Un feu d’artifice explose soudain au-dessus de leurs têtes. Des roues d’or et de pourpre tourbillonnent, des lances de flammes se chassent dans la nuit. Shadrak croit voir le visage de Gengis Mao qui emplit le ciel, mais non, ce n’est qu’une hallucination, les motifs lumineux sont bel et bien abstraits. De toute évidence.
— En cas d’urgence, est-ce qu’ils ne vont pas te rappeler ?
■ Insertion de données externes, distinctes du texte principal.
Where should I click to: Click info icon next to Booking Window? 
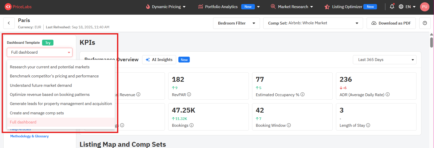(289, 125)
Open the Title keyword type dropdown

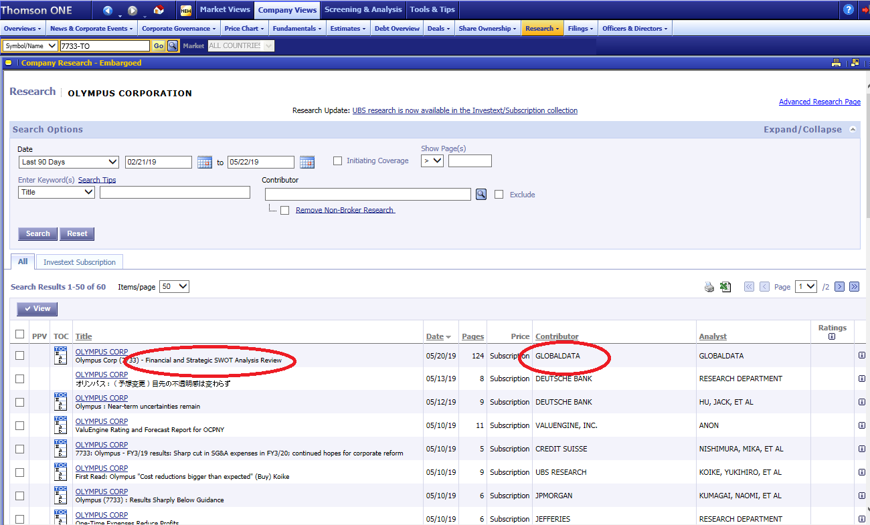point(57,192)
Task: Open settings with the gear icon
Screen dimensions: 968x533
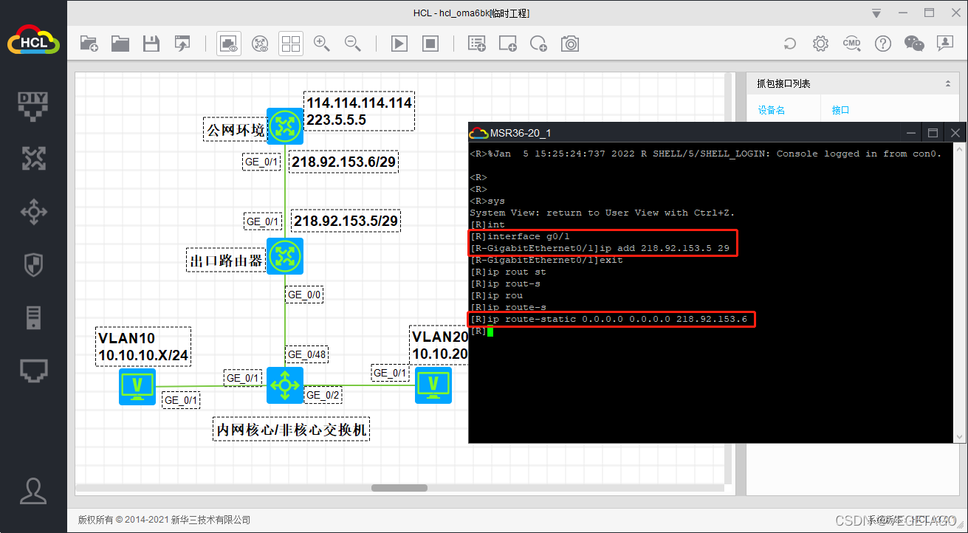Action: (820, 44)
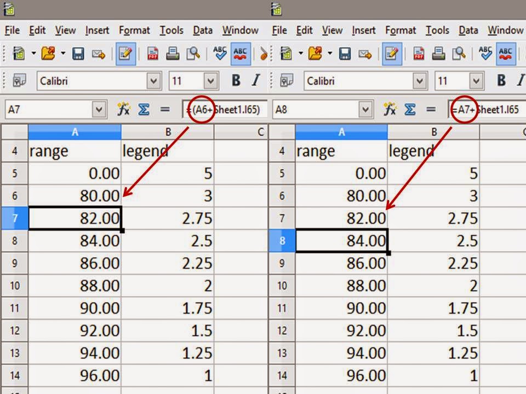Image resolution: width=526 pixels, height=394 pixels.
Task: Open the Data menu
Action: [x=203, y=30]
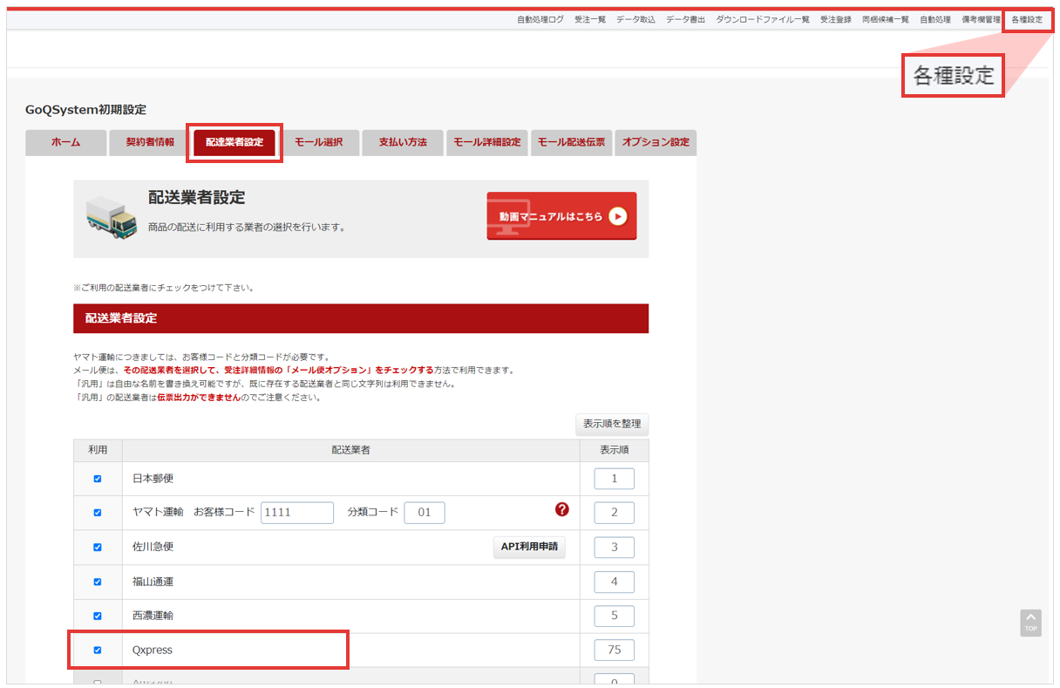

— Ce ne sera pas nécessaire.
Une musique discordante s’échappe du pavillon d’oniromort, comme des cornemuses qui jouent faux. Il songe à Katya Lindman qui roucoulait en suédois, une heure avant l’aube, par une nuit de neige, et il frémit. Il se frappe la cuisse, à l’endroit où sont ses implants, et dit :
— Je capte tout le programme, n’oublie pas.
— Même ici ?
Il confirme de la tête.
— L’équipement télémétrique a une portée de mille kilomètres. Je le reçois nettement en ce moment même. Il dort très confortablement, je dirais que sa température est d’un degré plus élevé que la normale, son pouls un poil trop rapide, mais le nouveau foie s’intègre très bien et rééquilibre déjà son métabolisme. Si quelque chose cloche, je le saurai aussitôt, et si besoin est, il ne me faudra qu’une heure et demie pour retourner là-bas. En attendant je suis couvert, et libre de me distraire.
— Tout en sachant en permanence comment il se porte ?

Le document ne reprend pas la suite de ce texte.